O M.P. opôs-se a que lhe seja deferida tal pretensão pelos fundamentos expostos na promoção de fls.8067/8068.
Cumpre decidir:
Dispõe o artigo 109° nº 1 do Cód. Penal que “São declarados perdidos a favor do Estado os objetos que tiverem servido ou estivessem destinados a servir para a prática de um facto ilícito típico (...).
O veículo em causa encontra-se apreendido nos autos como meio de obtenção de prova (artigo 178° do C.P.P.), isto é, "como instrumento de que se servem as diversas autoridades para investigar e recolher meios de prova, sendo, nessa conformidade, apreendidos os objetos que tiverem servido ou estivessem destinados a servir a prática do crime" (neste sentido, Germano Marques da Silva, Curso de Processo Penal, Vol.

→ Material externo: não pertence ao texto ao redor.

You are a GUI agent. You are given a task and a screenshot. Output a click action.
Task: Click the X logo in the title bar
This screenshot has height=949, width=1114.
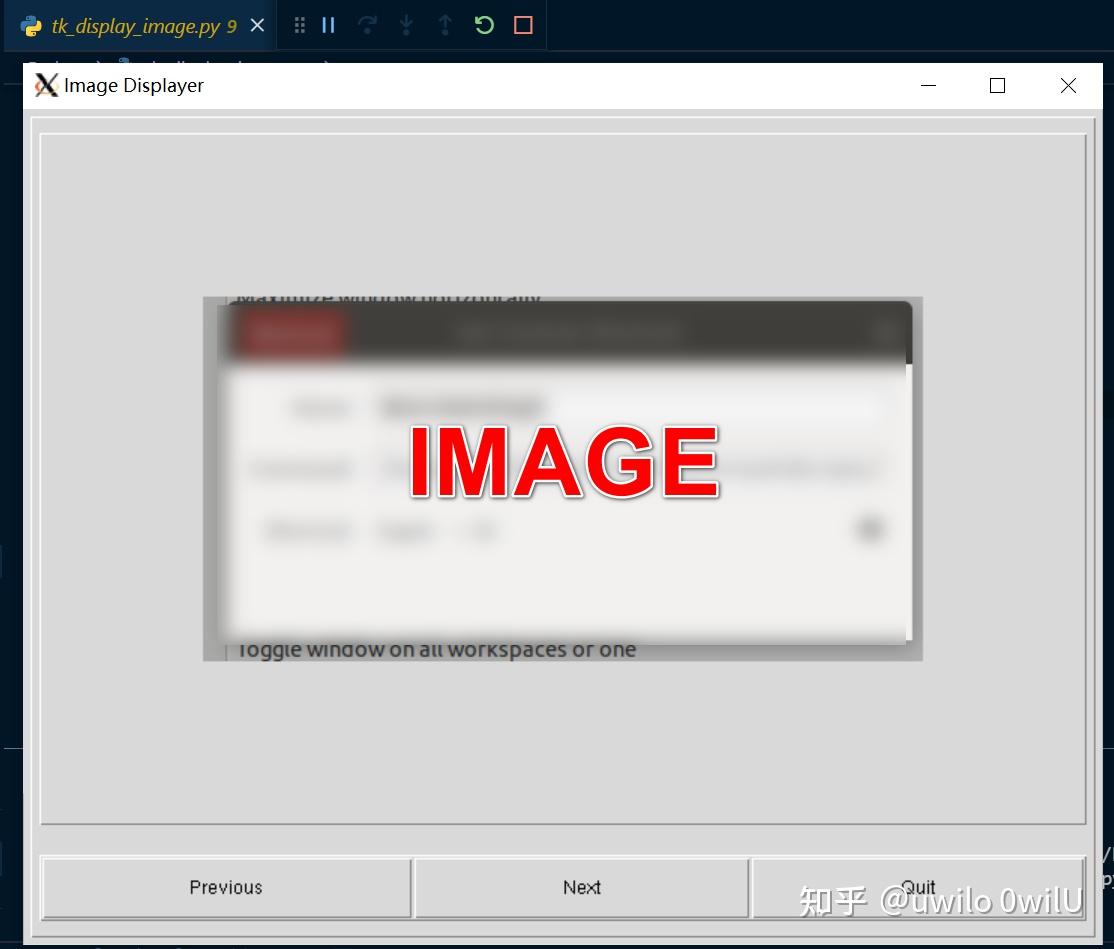pos(46,86)
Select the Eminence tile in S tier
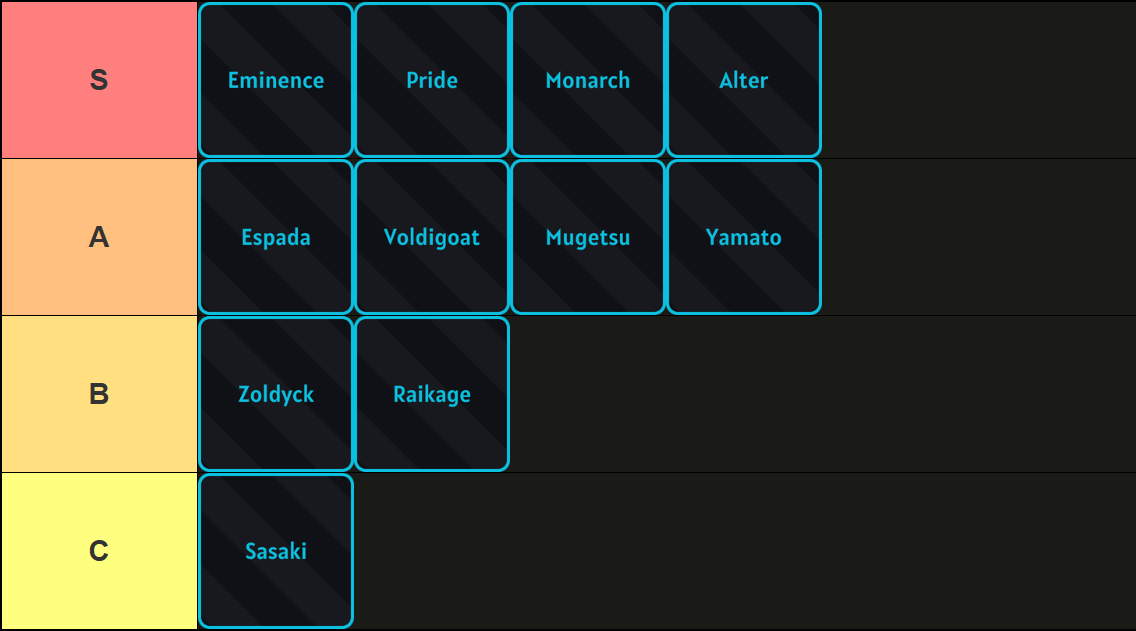This screenshot has width=1136, height=631. tap(275, 80)
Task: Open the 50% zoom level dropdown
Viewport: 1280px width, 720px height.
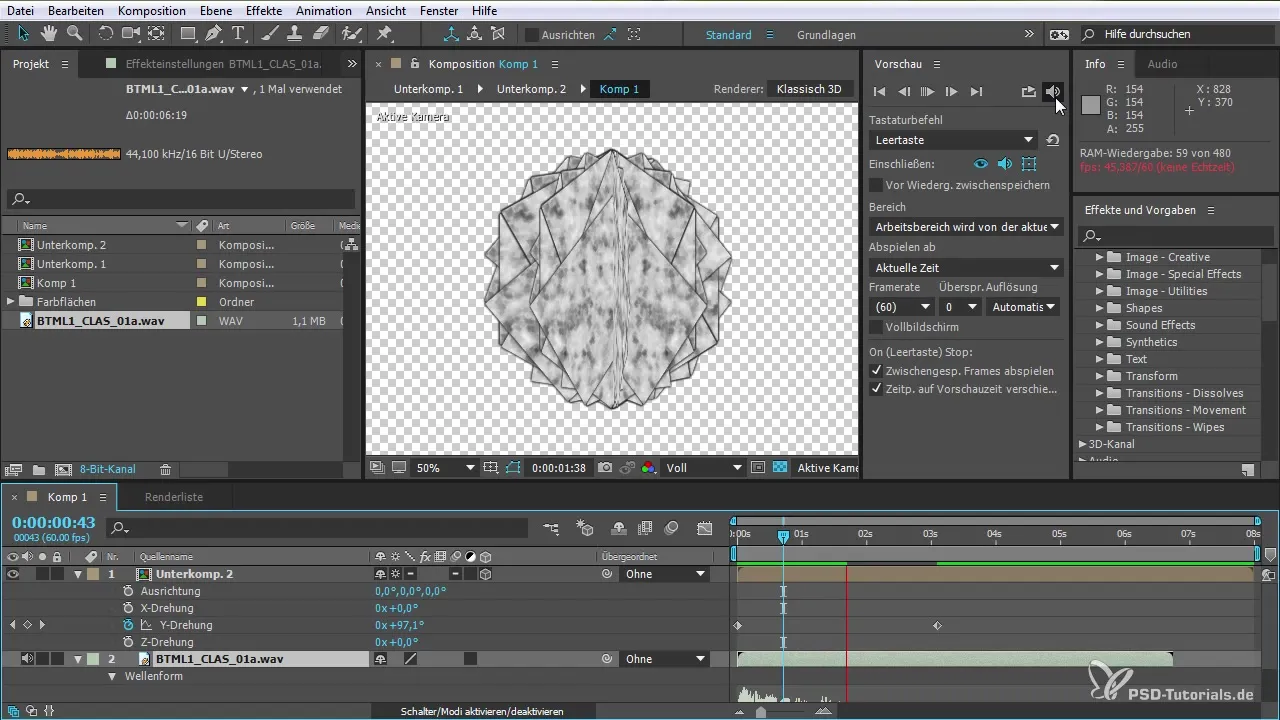Action: pos(444,468)
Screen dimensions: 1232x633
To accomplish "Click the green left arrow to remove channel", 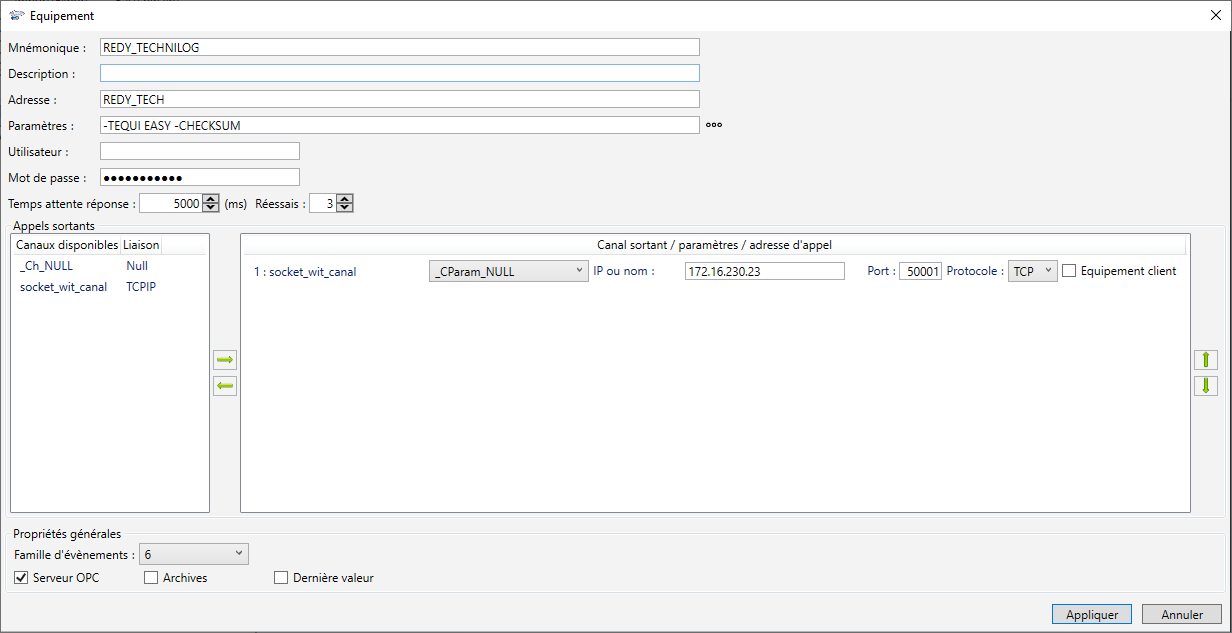I will coord(225,387).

II, 3ª ed., p.209).
Por tal motivo, isso implica que, enquanto o veículo exercer essa função instrumental, a apreensão mantém-se até se tornar desnecessária a manutenção da mesma para efeitos de prova, devendo então, e só então, ser restituídos a quem de direito.
Pelo exposto e por se afigurar necessário aos fins da presente fase em que nos encontramos, mantém-se a apreensão do veículo, indeferindo-se, consequentemente, o requerido.
Notifique.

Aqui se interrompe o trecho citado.